Basically, rather than having the government (in this case the state of Massachusetts) pay per unit of service, they instead pay based on outcomes based on a robust, independent evaluation (an RCT and a difference-in-differences (DiD) study). In this case, it was a program to reduce recidivism and improve job prospects for the formerly-incarcerated. Funders (including Arnold Ventures) front the money and the state of Massachusetts agreed to pay them back with interest if the evaluator found that Roca met certain agreed-upon goals.
It’s a fascinating experiment with how government procurement should work in some sense. And models like this, where the state pre-commits to spend certain money depending on evaluation results, addresses some of the disconnect between policy evaluation and political spending from Rao’s study. You could imagine a similar concept with the state paying for a pilot and then pre-committing to expand it contingent on certain outcomes.
In this specific case the results were a bit unsatisfying. The Pay for Success project was an experiment with lots of moving parts and partners. They ran into challenges recruiting enough participants and relying on inaccurate state data, plus it was impacted by the pandemic. One of their evaluation advisors said that the end result was an evaluation that was “extremely underpowered and only marginally informative.” All that being said, as Megan Stevenson noted, lots of criminal justice interventions like this fail, so the null result shouldn’t surprise us.
Lots of work for a null finding, but this is why you experiment! As they note, many of the challenges here could have been solved with a strong pilot phase and engaging a few additional government entities to flag some of the data and referral issues they encountered. Either or both of those would have allowed them to address some of those issues that hampered the program delivery and evaluation.
Kudos to Arnold Ventures, Roca, Massachusetts, and others for trying this out, I hope others follow in their footsteps.
The implicit hypothesis in this piece seems to be that data "ought to" move policy. I find this naive, but perhaps I'm extremely jaded. I would assume that data has (almost) no influence on policy until proven otherwise (i.e. it's the Null Hypothesis)!
Perhaps it's because of my heavy exposure to healthcare policy, by way of pharmaceuticals (my professional field). There is this charming expectation among academics in the pharmacoeconomics field that their analyses, if only paid attention to by whomever's in charge, would lead to a more efficient / equitable / [insert liberal nostrum] healthcare "system". I'm leading the witness here, but you can see the problem: nobody's in charge of healthcare (in the US), so it's not a "system". All of it is transactional, so nobody has any use for some disembodied view of what the "right" thing to do might be; instead, everybody has bills to pay, shareholders to placate, etc.
Now, extending this theme beyond healthcare: "policy makers", in countries with elected, representative governments (more or less), ultimately respond to "politicians" (or they might be one and the same).
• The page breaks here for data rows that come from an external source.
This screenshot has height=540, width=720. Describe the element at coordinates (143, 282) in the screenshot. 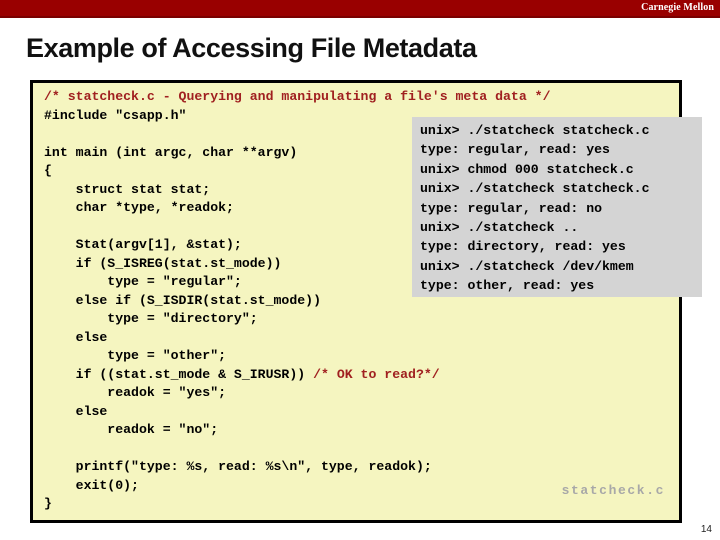

I see `code-text: type = "regular";` at that location.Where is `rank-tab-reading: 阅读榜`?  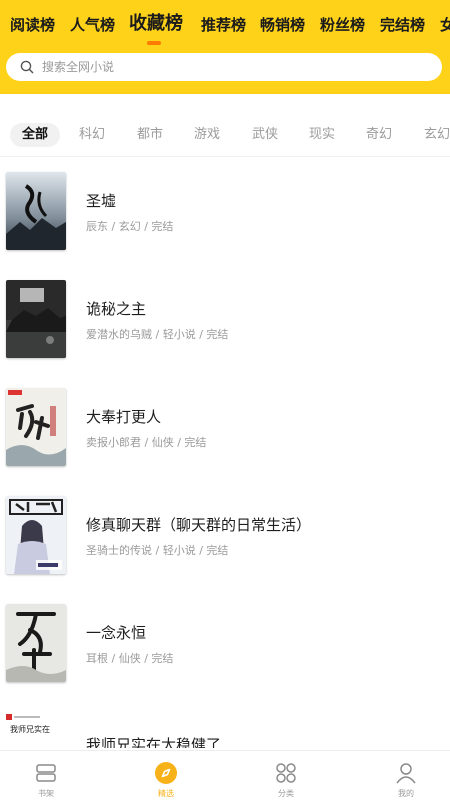 rank-tab-reading: 阅读榜 is located at coordinates (32, 25). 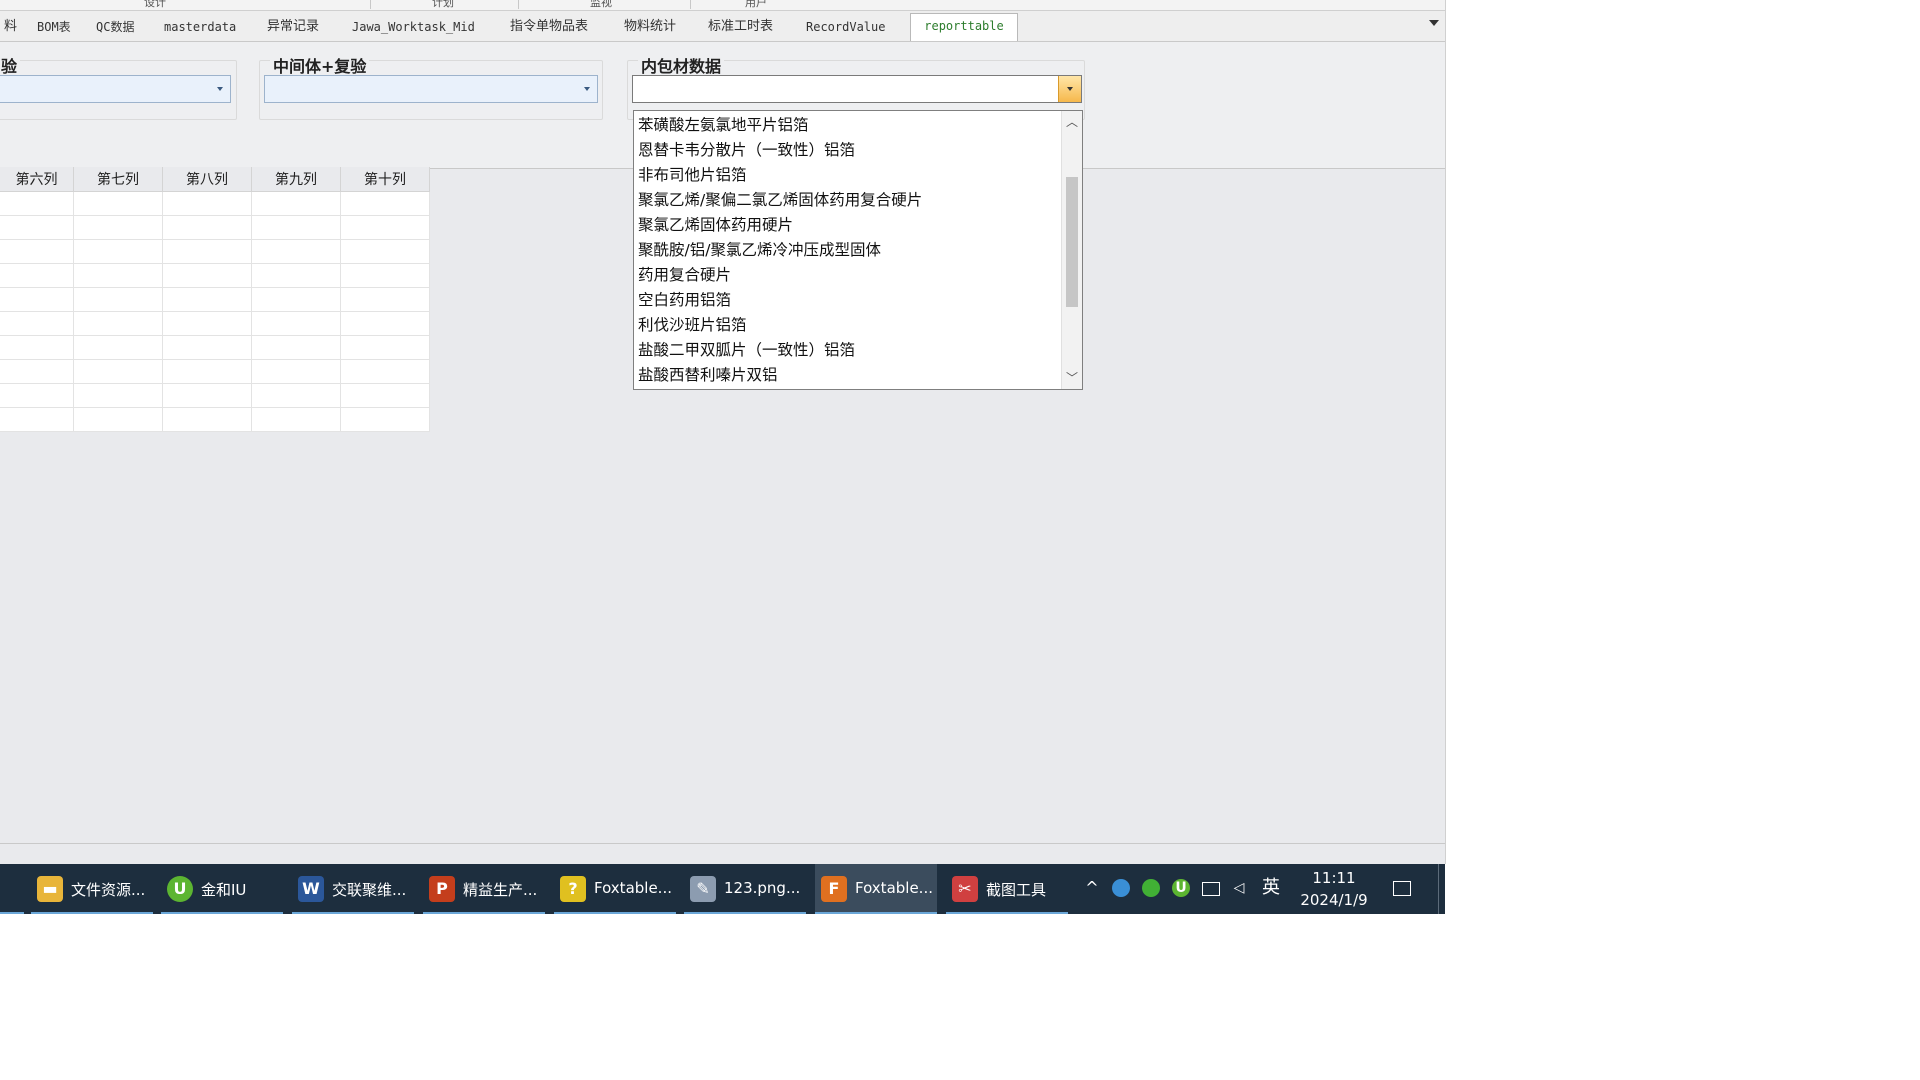 I want to click on column-header-10: 第十列, so click(x=385, y=180).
Thus, "policy" is downstream of "politics" and we know how little these rely on data and studies. You could have the best data in the world to show that free needles for drug abusers have good societal outcomes, or that jailing people for crimes have bad ones, none of this matters as much as what voters believe. And data don't change beliefs very much. So, it's actually interesting when studies *do* have an effect on policy (and opinions).